Mutação de gene reduz risco de doenças cardiovasculares, aponta estudo

A mutação de um gene observada na comunidade amish levaria a uma queda substancial do nível de gordura no sangue, permitindo diminuir os riscos de doenças cardiovasculares, de acordo com um estudo publicado nesta quinta-feira na revista Science.

AFP |

"Descobrimos que 5% da população amish apresenta uma mutação de um gene que acelera a eliminação de triglicerídeos, partículas de gordura presentes no sangue" que são fatores de doenças cardiovasculares, como o infarto, explicou um dos pesquisadores, Toni I. Pollin, professor na Escola de Medicina de Maryland (leste).

Mais de 800 pessoas da comunidade amish do condado de Lancaster (Pensilvânia, nordeste) participaram do estudo, financiado pelo Instituto Nacional do Coração, Pulmões e Sangue.

Os amish são um movimento fundamentalista protestante pacifista que se mantém, voluntariamente, afastado de qualquer progresso. Hoje, a comunidade conta com algo em torno de 200.000 membros nos EUA, distribuídos por cerca de 20 estados.

Os indivíduos estudados tomaram milk-shakes ricos em gordura antes de se submeter a uma série de exames para observar as reações de suas artérias frente a esse tipo de alimentação.
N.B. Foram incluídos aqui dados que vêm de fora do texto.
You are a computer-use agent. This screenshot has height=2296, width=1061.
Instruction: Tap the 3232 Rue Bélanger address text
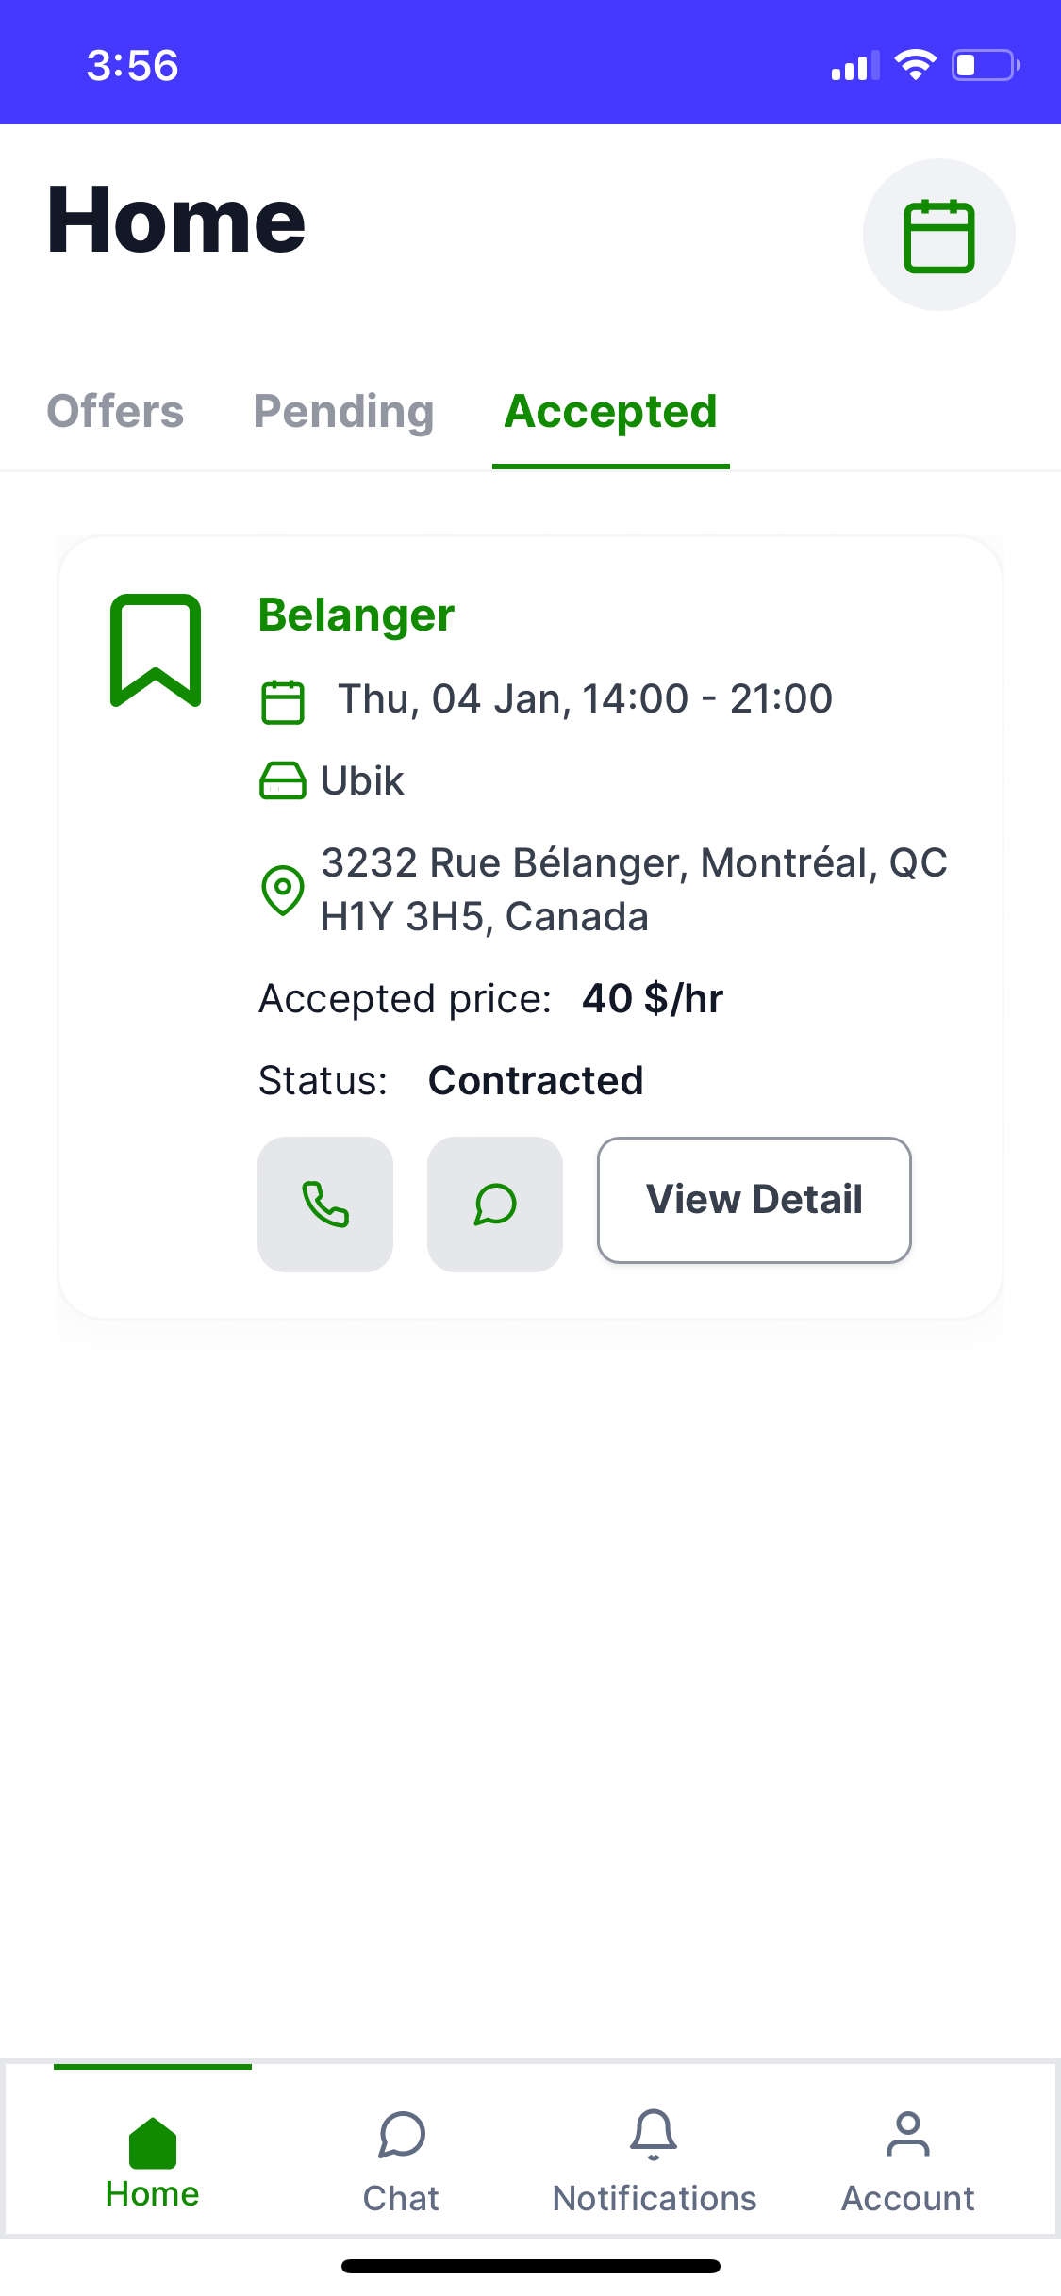click(x=634, y=890)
Segundo os resultados, os indivíduos portadores da mutação do gene APOC3 teriam maiores níveis de lipoproteínas de alta densidade (HDL), o "bom colesterol", e níveis mais baixos de lipoproteínas de baixa densidade (LDL), o "colesterol ruim".

Também se observou uma diminuição da arteriosclerose (endurecimento das artérias) e dos depósitos de cálcio nas artérias, igualmente responsáveis por doenças cardiovasculares.

Os cientistas acreditam que a mutação do gene tenha sido introduzida na comunidade amish em meados do século XVIII. No restante da população, é muito rara, praticamente inexistente.

"A velha comunidade amish é ideal para a pesquisa genética porque é geneticamente homogênea", destaca Alan R. Shuldiner, professor de Medicina e um dos principais autores do estudo.

Desde 1993, os cientistas de Maryland já fizeram mais de uma dúzia de estudos com os amish, relacionados a doenças como diabetes, obesidade, ou osteoporose.